Her favorite in the heat. His powers of observation were incomparable. As they had been this afternoon, noticing everything she had not. Like some superhero with X-ray vision.

“Thank you,” she murmured, sliding into the leather seat. “We’re due to meet the others in a half hour.”

He lowered himself gracefully into the seat opposite her. “I’ll get straight to the point then.”

Her head throbbed anew, despite the two painkillers she’d ingested. “Last night was an aberration,” she pronounced sharply. “A one-time thing. Never to be repeated. Can we leave it at that?”

“We should.” His mouth flattened into a straight line. “It would be disastrous for both of us for this to go anywhere.”

She let out a sigh of relief. So good they agreed on that.

“I wanted to say thank you, however.”

His huskily issued words made her heart skip a beat. “For what?”

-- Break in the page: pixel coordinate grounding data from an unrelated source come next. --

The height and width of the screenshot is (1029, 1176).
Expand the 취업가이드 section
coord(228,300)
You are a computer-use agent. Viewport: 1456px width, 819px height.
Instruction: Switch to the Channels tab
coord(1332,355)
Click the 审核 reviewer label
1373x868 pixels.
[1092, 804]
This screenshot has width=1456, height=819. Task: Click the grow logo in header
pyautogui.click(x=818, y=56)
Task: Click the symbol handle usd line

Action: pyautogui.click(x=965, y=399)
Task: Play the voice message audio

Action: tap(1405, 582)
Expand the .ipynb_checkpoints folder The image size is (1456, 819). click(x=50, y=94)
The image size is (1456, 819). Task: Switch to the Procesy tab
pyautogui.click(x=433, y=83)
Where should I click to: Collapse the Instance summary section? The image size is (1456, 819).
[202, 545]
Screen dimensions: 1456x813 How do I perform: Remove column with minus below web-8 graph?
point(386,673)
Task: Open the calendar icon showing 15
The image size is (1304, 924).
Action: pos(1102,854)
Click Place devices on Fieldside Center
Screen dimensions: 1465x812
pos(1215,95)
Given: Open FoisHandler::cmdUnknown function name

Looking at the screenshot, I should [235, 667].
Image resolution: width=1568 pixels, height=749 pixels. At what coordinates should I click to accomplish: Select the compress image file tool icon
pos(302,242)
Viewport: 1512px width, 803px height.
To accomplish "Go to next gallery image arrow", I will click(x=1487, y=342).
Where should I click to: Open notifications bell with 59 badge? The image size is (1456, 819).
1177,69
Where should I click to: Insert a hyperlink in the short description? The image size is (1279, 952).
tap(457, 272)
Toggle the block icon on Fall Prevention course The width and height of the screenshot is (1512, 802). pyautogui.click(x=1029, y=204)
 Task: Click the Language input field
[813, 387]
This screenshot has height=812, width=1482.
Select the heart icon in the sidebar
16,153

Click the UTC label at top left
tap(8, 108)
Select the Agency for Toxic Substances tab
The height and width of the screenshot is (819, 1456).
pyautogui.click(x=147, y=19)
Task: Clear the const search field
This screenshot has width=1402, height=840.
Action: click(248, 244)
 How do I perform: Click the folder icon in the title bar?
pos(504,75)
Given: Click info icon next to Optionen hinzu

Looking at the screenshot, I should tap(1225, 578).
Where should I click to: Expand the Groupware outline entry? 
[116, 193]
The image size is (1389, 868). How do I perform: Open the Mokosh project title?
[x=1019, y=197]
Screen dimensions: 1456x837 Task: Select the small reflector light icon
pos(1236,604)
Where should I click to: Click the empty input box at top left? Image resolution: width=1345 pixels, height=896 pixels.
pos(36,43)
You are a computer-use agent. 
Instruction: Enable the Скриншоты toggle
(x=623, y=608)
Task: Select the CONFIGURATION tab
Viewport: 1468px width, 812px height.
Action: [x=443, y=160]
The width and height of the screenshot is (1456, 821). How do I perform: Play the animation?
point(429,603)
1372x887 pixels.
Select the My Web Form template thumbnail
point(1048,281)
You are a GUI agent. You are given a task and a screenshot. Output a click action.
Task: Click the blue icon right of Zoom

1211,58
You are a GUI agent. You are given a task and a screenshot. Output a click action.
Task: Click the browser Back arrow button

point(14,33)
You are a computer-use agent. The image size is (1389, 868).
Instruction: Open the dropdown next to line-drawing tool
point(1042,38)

He raked a hand through his close-cropped hair, and lifted his gaze to hers. “I’m not sure what I would have done if you hadn’t come to me last night. I was in a dark, dark place.”

The vulnerable gleam in his eyes, the tense set of his big body made the urge to slide her hand over his monumental. But she kept it glued to the table because this could not go there. It couldn’t.

She swallowed hard. “I needed to exorcise my own demons.”

“He’s a jackass, Quinn.” His harshly issued words caught her off guard. “I don’t know what your husband did to you. I don’t know what he said to make you feel like any less of the woman you are. But a man who would walk away from the woman I held in my arms last night is crazy.”

Her heart went into free fall. “It’s complicated.”

“It’s a travesty.”

They sat there in silence because to say any more would be going to a place neither of them could venture. Matteo took a long pull of his beer, set it down and gave her a steady look. “Le Belle Bleu will never pass its inspection, Quinn. You have a seriously big problem on your hands.”

She exhaled deeply. “I know. But I’m not sure what to do. Raymond swears he has the best contractor on the island.”

“And today convinced you of that?”

What alternatives were there? Warren had asked her to handle it, but she was no construction expert. And she didn’t know the local business climate.

Matteo reached into his pants pocket, pulled out a business card and slid it across the table to her. “We’ve used this company to build some of our American restaurants. They have an impeccable track record and a presence here. I made a phone call this afternoon to them and they’re willing to come take a look.”